Analysis of the 5` 326-bp flanking sequence of the gp43 gene revealed structural feature characteristics of the promoter regions of eukaryotic genes. A TATA element (TATAAATA) is at position -80 and a T + C-rich pyrimidine block is found immediately downstream (nt -71 to -40). The CAAG motif (26) is found once, 14 nt downstream of the TC block (nt -25), and twice upstream, at positions -195 and -259.

The 3` region immediately downstream from the gp43 open reading frame contains motifs thought to be necessary for termination of transcription, processing, and addition of poly(A) at the 3` terminus. Although a perfect match to the described eukaryotic polyadenylation consensus sequence(27) , 5`-AATAAA-3`, is not found, a similar pentanucleotide (5`-AATAA-3`) is observed at position 1616, 276 nt downstream from the termination codon. In addition, a tripartite sequence (TAG . . . TATTT . . . TTT) was identified between nucleotides 1354 and 1388. This sequence presents a high degree of homology to a tripartite consensus sequence (TAG . . . TATGT . . . TTT) that has been postulated to be a signal for termination and/or polyadenylation in S. cerevisiae(28, 29) . The size of the gp43 transcript deduced from the nucleotide sequence analysis is in agreement with the estimated size of transcript (approximately 1.5 kb) detected in the Northern blot hybridization (see Fig. 7).

Figure 7: Northern blot hybridization. P. brasiliensis total RNA (lane 2) and poly(A) RNA (lane 3) were isolated from 5-day-old yeast cells and probed with the radiolabeled 987-bp PCR fragment. Lane 1, Trypanosoma cruzi total RNA (specificity control and M marker) and lane 4, a RNA ladder. A single transcript of approximately 1.5 kb was hybridized.

The gp43 protein has 41.8% nonpolar, 34.5% polar noncharged, 12.8% positively charged, and 9.7% negatively charged residues. The codon usage in the gp43 gene showed a relaxed bias toward preferential codons for the amino acids Ala, Ser, Thr, Val, Ile, Arg, Leu, and Pro. Of the 61 possible codon triplets, all are used in the gp43 gene. From the calculations described by Bennetzen and Hall (30) we obtained a codon bias index of 0.476 for the gp43 gene, which for yeasts would represent a gene of moderate level of expression.

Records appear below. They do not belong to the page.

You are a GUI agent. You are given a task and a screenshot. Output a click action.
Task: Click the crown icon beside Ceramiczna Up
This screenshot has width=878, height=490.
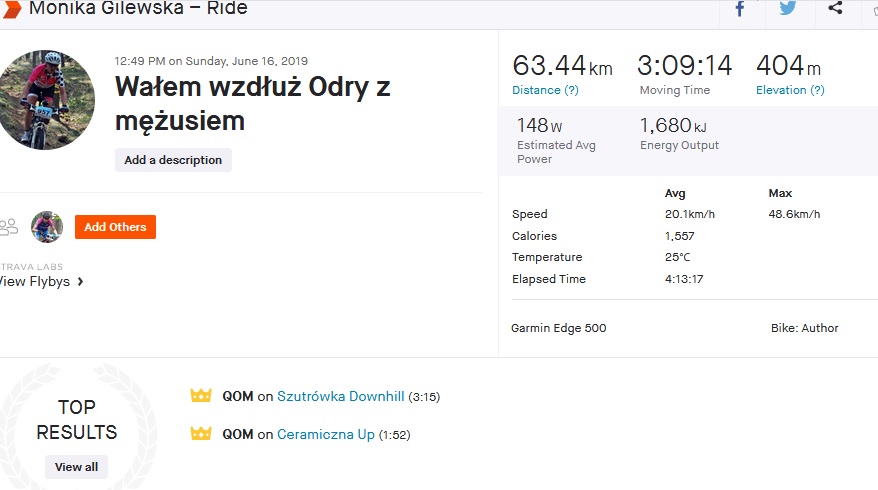point(202,434)
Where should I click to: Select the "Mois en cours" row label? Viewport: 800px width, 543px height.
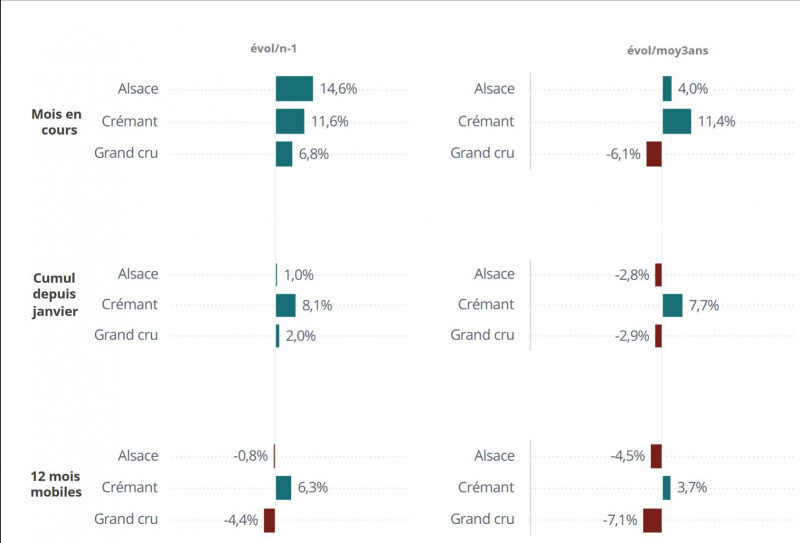(x=54, y=121)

Protein Structure and Processing

There were two potential N-glycosylation sites at residues 2 and 195 (residues 2-4, NFS, and 195-197, NRT, Fig. 3). Since amino acid 2 is within the signal sequence the mature gp43 should contain a single N-glycosylation signal. The net charge of the gp43 gives a pI of 7.43. The polypeptide is composed of alternating hydrophobic and hydrophilic regions, which is consistent with the water soluble character of the gp43; there is no hydrophobic sequence in the mature protein long enough to span the membrane.

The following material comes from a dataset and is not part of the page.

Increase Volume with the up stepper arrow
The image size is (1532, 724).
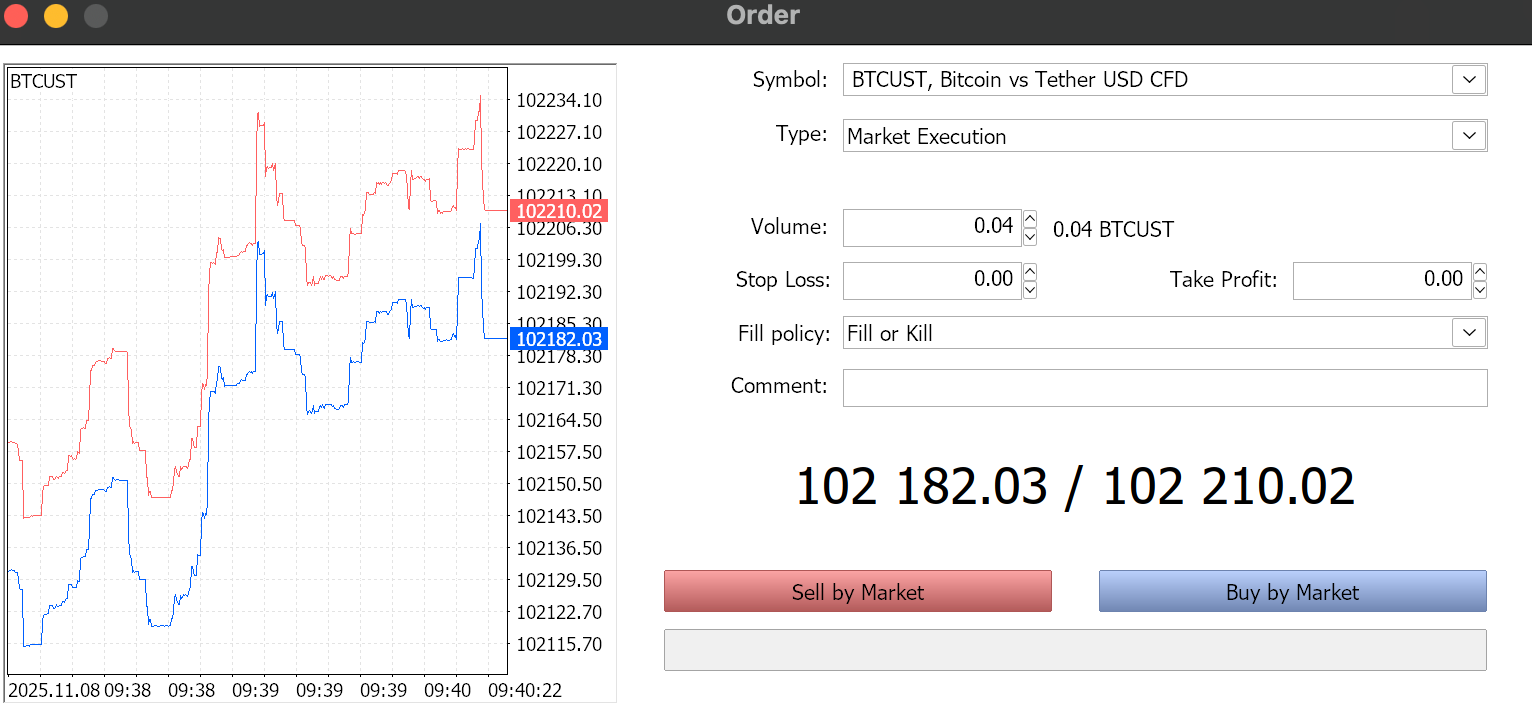(1030, 219)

Immunological Reactivity of gp43 Recombinant Proteins

Figure 4: Immunological reactivity of recombinant proteins and anti-recombinant protein antiserum. The subfragments of the internal (residues 110-272) and COOH-terminal (residues 288-411) domains of the gp43 were fused with GST. In A the reaction of an anti-GST rabbit antiserum with the recombinant proteins (lanes 1 and 2; GST alone, lane 3) confirms that the products are expressed as fusion proteins; a rabbit polyclonal monospecific anti-gp43 antiserum (anti-gp43R) and sera (pool) from patients (anti-gp43H) recognize the recombinant proteins in immunoblots (lanes 5, 6 and 9, 10, respectively). Lanes 4, 8, and 12, plasmid-less bacterial extracts. Lanes 7 and 11, GST. In B antibodies generated in rabbits against the recombinant antigen carrying the gp43 COOH-terminal sequence recognized the native gp43 in immunoblots of P. brasiliensis culture filtrate (lane 3) as shown by I-protein A binding; lanes 1 and 2, reactions with rabbit preimmune serum and with the monospecific rabbit antiserum (anti-gp43R), respectively.

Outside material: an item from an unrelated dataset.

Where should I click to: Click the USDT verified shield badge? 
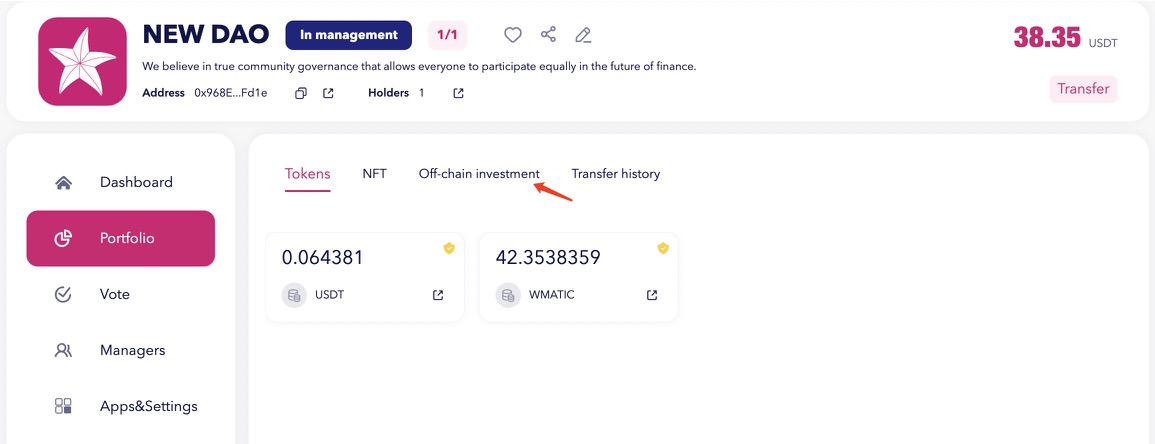(x=449, y=249)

Comparison of the Amino Acid Sequence of gp43 with Known Sequences

Figure 5: Alignment of the amino acid sequence of the gp43 with known sequences. Alignment of the gp43 deduced amino acid sequence with known sequences of cloned fungal exoglucanases: S. cerevisiae, vegetative (EXG1), and spore specific (SPR1) exoglucanases, and C. albicans exoglucanase (CAXOG). The alignment was performed by the J. Hein method. Asterisks and dots indicate identical and similar residues, respectively.

Exoglucanase Activity

Genomic Organization and Transcription of GP43G

Figure 6: Genomic organization of the gp43 gene. A, autoradiogram of a Southern blot of P. brasiliensis genomic DNA digested with restriction enzymes and probed with the 987-bp fragment: 1, EcoRI, a single fragment of 3.8 kb, which corresponds to the size of the insert of the recombinant gt11 clone; 2, BamHI; 3, HindIII; 4, SmaI; 5, EcoRI and BamHI, double digestion; 6, EcoRI and HindIII; 7, EcoRI and SmaI; 8, BamHI and HindIII; 9, BamHI and SmaI; 10, HindIII and SmaI; 11, EcoRI, BamHI, and HindIII, triple digestion; 12, EcoRI, BamHI, and SmaI. B, an ethidium bromide stained pulsed field gel of chromosomal megarestriction fragments from P. brasiliensis mycelium (M) (lanes 2 and 4) and yeast phase (Y) (lanes 3 and 5). Digestions employed the rare cutting enzymes NotI (lanes 2 and 3) and SfiI (lanes 4 and 5). S. cerevisiae intact chromosomes were used as molecular weight markers (lane 1). The corresponding autoradiogram shows that the NotI digested M and Y chromosomes hybridized with a single 210-kb fragment (lanes 7 and 8).The M and Y SfiI digests hybridized with two fragments of approximately 330 and 440 kb (lanes 9 and 10). Lane 6, S. cerevisiae DNA.

The Northern blot hybridization of the total and poly(A) RNA using the same probe showed, on the other hand, a single transcript, a well defined band of approximately 1.5 kb which is large enough to encode a protein of 45,947 Da (Fig. 7).

DISCUSSION

In this report we describe the cloning and characterization of genomic and cDNA recombinant clones representing the entire coding region of the exocellularly secreted glycoprotein of 43,000 Da, previously described as the main diagnostic antigen of the dimorphic pathogenic fungus P. brasiliensis(2) .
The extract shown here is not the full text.